> _WORK INSTRUCTIONS_
From the entries below, pull out each line where "Toggle" appears.
- Opening Delimiter -
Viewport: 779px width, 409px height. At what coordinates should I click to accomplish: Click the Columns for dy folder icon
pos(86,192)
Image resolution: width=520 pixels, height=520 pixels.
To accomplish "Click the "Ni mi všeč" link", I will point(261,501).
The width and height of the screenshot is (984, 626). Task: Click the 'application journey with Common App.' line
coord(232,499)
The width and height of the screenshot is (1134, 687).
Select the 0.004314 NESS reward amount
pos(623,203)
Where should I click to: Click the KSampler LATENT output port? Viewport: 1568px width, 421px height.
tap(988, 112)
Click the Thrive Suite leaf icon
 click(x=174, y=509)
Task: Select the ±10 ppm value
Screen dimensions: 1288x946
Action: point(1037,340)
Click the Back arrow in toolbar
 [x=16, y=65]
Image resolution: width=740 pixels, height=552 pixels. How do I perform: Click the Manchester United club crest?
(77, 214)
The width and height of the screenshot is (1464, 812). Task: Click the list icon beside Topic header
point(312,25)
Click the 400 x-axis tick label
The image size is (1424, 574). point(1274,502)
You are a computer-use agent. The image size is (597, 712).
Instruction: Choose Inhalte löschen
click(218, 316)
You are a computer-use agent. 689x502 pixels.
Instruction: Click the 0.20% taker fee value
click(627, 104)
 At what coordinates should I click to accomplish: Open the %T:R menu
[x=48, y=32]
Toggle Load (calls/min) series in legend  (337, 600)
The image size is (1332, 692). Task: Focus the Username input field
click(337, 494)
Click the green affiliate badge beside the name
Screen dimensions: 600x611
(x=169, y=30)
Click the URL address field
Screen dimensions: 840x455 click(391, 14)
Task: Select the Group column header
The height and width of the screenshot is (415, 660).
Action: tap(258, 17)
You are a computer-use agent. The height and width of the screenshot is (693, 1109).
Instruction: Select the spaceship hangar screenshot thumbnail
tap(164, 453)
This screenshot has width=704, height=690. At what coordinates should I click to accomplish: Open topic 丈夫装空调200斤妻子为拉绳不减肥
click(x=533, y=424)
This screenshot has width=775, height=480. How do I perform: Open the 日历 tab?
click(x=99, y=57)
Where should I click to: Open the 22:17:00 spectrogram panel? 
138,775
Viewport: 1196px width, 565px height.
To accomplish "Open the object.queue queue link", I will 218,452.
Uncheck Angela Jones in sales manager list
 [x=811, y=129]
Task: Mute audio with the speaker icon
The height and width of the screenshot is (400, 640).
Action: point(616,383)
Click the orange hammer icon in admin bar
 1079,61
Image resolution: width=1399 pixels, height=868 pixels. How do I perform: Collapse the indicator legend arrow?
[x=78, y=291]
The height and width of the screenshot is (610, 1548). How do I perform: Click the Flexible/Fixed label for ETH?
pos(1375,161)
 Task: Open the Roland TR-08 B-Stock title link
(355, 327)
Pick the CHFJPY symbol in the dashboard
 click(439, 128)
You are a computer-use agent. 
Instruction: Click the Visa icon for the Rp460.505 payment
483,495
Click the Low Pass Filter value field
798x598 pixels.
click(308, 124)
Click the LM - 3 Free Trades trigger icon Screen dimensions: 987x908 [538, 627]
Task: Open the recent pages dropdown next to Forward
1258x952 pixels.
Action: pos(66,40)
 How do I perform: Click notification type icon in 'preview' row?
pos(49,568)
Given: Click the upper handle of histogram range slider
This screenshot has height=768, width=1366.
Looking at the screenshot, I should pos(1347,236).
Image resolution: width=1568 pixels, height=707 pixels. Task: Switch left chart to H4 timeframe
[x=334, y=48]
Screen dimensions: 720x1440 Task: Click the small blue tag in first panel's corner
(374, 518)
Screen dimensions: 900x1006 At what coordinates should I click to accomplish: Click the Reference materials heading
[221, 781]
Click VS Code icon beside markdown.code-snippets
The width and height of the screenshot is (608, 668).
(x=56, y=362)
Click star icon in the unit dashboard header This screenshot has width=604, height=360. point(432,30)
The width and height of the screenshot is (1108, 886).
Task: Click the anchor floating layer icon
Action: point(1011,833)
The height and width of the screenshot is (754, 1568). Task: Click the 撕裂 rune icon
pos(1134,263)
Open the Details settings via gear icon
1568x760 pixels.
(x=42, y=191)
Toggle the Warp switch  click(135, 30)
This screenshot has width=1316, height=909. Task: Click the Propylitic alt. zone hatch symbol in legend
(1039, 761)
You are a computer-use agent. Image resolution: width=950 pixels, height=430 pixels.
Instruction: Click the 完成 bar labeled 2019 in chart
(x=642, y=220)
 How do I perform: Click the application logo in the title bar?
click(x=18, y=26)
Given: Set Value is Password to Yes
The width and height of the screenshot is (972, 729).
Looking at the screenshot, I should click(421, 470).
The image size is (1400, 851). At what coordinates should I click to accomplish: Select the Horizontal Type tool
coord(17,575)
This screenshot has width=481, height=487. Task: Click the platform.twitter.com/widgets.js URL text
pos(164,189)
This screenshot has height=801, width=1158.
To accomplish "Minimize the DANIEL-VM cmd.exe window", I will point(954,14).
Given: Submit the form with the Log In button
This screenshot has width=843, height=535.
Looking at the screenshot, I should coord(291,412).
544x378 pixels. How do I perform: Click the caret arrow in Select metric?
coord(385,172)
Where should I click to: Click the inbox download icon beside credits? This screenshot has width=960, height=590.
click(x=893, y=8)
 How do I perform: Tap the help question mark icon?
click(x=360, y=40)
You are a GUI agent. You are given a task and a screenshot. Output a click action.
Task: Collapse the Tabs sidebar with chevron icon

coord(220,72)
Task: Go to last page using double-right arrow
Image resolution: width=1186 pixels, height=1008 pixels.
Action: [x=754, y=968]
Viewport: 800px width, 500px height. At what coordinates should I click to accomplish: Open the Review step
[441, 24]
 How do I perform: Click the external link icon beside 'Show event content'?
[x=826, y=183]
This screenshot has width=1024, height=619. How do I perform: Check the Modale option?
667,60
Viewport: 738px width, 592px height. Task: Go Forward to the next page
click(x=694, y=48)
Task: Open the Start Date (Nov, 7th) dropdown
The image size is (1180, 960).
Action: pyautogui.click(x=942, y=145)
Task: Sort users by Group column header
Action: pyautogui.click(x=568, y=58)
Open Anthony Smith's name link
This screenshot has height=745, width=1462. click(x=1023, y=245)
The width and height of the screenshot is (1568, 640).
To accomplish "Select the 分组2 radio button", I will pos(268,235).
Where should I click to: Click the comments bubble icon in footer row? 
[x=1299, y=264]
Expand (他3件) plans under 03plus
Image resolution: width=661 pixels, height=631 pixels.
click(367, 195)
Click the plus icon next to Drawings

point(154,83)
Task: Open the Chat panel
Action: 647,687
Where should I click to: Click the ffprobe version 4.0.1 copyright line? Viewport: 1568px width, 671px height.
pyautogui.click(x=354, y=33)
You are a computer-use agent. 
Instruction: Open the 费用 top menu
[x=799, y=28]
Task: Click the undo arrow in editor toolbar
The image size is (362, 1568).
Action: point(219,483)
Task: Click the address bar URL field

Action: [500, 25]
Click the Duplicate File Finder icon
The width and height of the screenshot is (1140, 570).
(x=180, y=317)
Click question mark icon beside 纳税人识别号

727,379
- Closing Delimiter -
> _TASK ANSWER_
Toggle Load (calls/min) series in legend  (337, 600)
Toggle the Warp switch  click(135, 30)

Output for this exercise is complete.